A model of including a genetic counsellor in gynaecological cancer care [16, 20] has been shown to enable accurate family history assessment and appropriate IHC to be done, as well as concurrent genetic testing where indicated. This avoids patients being lost to follow up or becoming too ill or passing away before genetics assessment can be completed. Embedding a genetic counsellor in the cancer clinic proved effective, increasing uptake of genetic testing in eligible patients to over 90%.The median time from referral to delivery of genetic testing results was less than five months [16].

Conclusion

We have demonstrated in our recent cohort that 91.7% of eligible women had received genetic assessment, which seems effective and shows the small gap between the efficacy and effectiveness of guidelines for women diagnosed with gynaecological cancer. Even though, family history is often not helpful in determining genetic risk, effort taking a detail family history will not harm in selecting high risk patients for genetic testing. It is important to note that almost half of patients with a BRCA1/2 mutation and ovarian cancer have no family history of breast or ovarian cancer. For women with high-grade serous tubo-ovarian carcinomas, should be referred for genetic testing irrespective of their family history. A brief 4 step (Table 1) process for gynaecological oncologists is proposed to improve the effectiveness of guidelines for the genetic assessment of women with gynaecological cancer.

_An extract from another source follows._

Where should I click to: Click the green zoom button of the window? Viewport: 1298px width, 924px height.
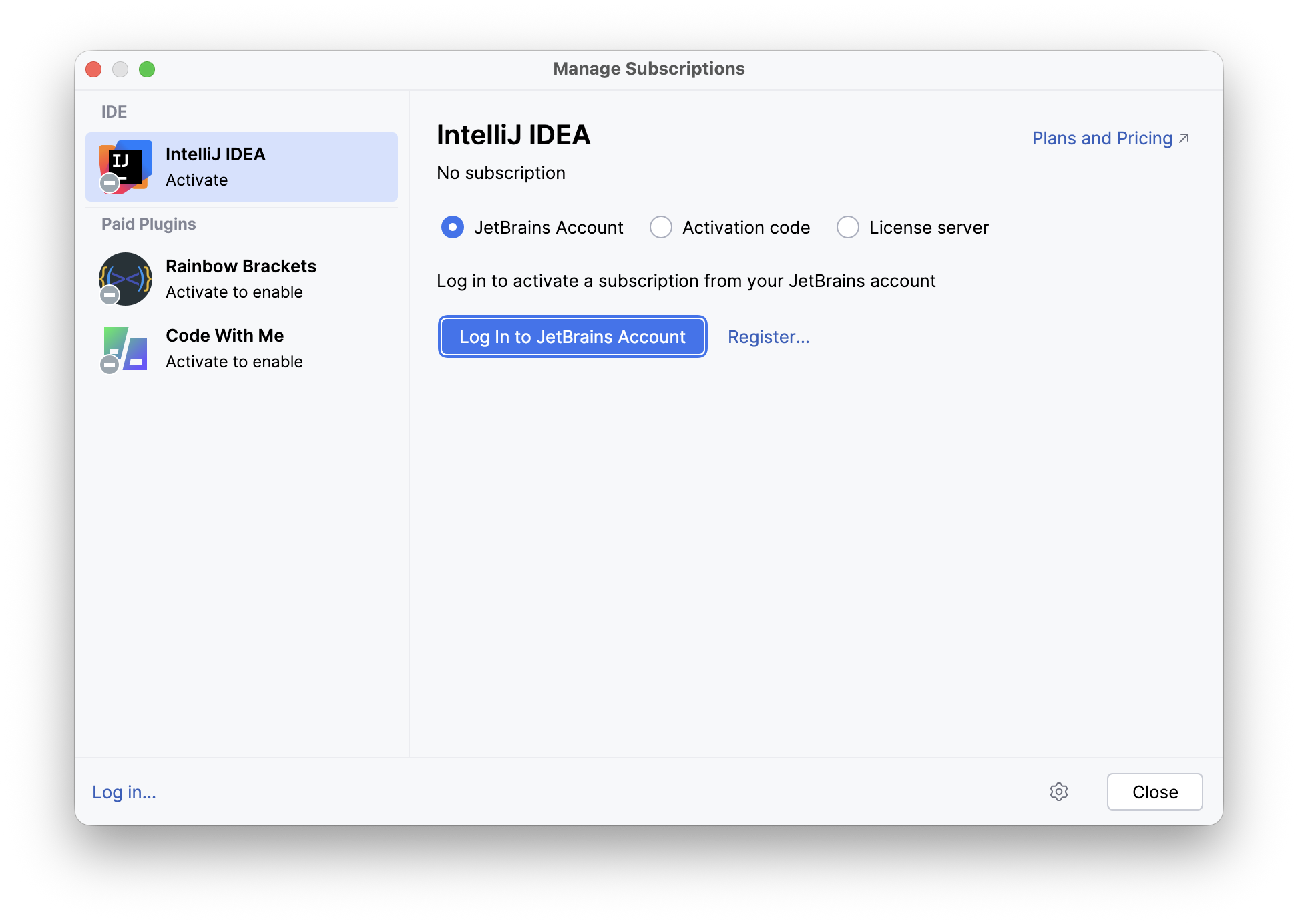pos(147,69)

While mainstreaming is being adopted by some treating specialists, there will remain a cohort of women for whom hereditary cancer clinic referral is indicated, such as those with gynaecological cancers other than serous histology who have indications for genetic assessment.

Additionally, this model of improving the effectiveness of referral guidelines can be used for patients identified at other multidisciplinary meetings e.g.-breast or colorectal.